After OpenX, Dotdash Sues Google

close up photo of a wooden gavel
Photo by Sora Shimazaki on Pexels.com

The lawsuits onslaught is happening.

OpenX was the first adtech company to file a follow-on civil suit against Google after the March antitrust ruling, which found Google had illegally monopolized two key adtech markets: publisher ad servers and ad exchanges. Now, Dotdash Meredith (or are we calling them People Inc. 🤔)—one of the world’s largest publishers (People, Travel + Leisure, etc.)—has followed, becoming the first major publisher to take legal action.

In its complaint, Dotdash alleges that Google used its dominance to control how publishers sell inventory, forcing them to transact through Google at “depressed prices.” The result, the suit claims, was reduced revenue for publishers and rivals, while Google pocketed “exorbitant monopoly profits.” The filing also accused Google of unfairly tying its ad exchange to its publisher ad server; running “secret programs” to manipulate auctions and suppress prices; and misleading publishers about how its auctions and adtech worked—all of which, Dotdash argues, caused significant financial harm.

Why This Matters:

The Dotdash suit is part of a growing, potential wave of legal action against Google in the wake of March’s antitrust ruling. That decision established that Google had illegally monopolized the publisher ad server and ad exchange markets, opening the door for companies to seek damages. OpenX was first out of the gate with a follow-on suit, and Dotdash is now the first big publisher to take its shot. Even Magnite, during its latest earnings call, hinted it could pursue similar claims.
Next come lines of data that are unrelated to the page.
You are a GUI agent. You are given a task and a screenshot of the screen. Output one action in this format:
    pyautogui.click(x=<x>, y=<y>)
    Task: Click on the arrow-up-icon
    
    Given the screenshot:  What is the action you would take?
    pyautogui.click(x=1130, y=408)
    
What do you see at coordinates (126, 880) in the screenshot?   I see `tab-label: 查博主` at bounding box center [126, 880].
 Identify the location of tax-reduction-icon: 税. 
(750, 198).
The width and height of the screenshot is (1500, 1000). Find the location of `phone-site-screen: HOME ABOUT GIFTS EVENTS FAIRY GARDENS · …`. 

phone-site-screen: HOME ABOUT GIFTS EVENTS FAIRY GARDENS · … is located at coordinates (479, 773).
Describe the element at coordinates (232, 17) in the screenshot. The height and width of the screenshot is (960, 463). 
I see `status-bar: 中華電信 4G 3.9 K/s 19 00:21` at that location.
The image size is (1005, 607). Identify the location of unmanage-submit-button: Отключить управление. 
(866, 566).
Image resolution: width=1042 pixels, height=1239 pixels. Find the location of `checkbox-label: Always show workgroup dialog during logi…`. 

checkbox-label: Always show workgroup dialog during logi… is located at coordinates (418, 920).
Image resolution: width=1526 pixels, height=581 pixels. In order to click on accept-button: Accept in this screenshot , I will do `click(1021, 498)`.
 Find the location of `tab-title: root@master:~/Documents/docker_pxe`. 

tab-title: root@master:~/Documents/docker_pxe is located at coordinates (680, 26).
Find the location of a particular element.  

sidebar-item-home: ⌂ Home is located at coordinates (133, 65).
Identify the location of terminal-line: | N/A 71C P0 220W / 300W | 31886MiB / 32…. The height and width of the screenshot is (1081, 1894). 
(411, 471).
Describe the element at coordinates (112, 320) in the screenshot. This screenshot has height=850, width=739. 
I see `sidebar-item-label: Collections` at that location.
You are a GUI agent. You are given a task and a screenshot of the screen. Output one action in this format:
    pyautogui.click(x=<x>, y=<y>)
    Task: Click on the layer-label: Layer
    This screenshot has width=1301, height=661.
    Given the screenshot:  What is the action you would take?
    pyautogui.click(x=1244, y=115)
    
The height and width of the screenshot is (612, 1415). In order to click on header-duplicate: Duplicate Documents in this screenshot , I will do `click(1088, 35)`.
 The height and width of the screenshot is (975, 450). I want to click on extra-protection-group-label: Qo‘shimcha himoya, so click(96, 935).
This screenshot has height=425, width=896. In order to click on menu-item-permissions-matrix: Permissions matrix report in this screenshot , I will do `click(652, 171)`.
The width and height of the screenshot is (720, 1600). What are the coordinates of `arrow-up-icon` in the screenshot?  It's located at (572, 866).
The logic is straightforward: if regulators and courts have already determined Google acted unfairly, why wouldn’t other players in the ecosystem try to recover losses they say stemmed from that conduct?

Experts React:

Here are some interesting X posts about the lawsuit:

Our Take:

We more or less saw this coming—not that it’s a surprise. When OpenX filed its lawsuit, we said:

“Well, yeah, it’s a big deal. Frankly, the implications go well beyond OpenX as this marks one of the first major adtech players to file a follow-on civil suit after the DOJ’s antitrust victory. Could it open the floodgates? If OpenX succeeds, for example, will it encourage a wave of litigation from other companies that feel they too were pushed aside by Google’s dominance.”

Well, it looks like that wave is starting. The question now is how Google responds.

Meanwhile, The Information is reporting that as the DOJ prepares to argue Google should be forced to spin off its sell-side adtech unit, that unit has already begun taking steps to operate more independently. Crazy times.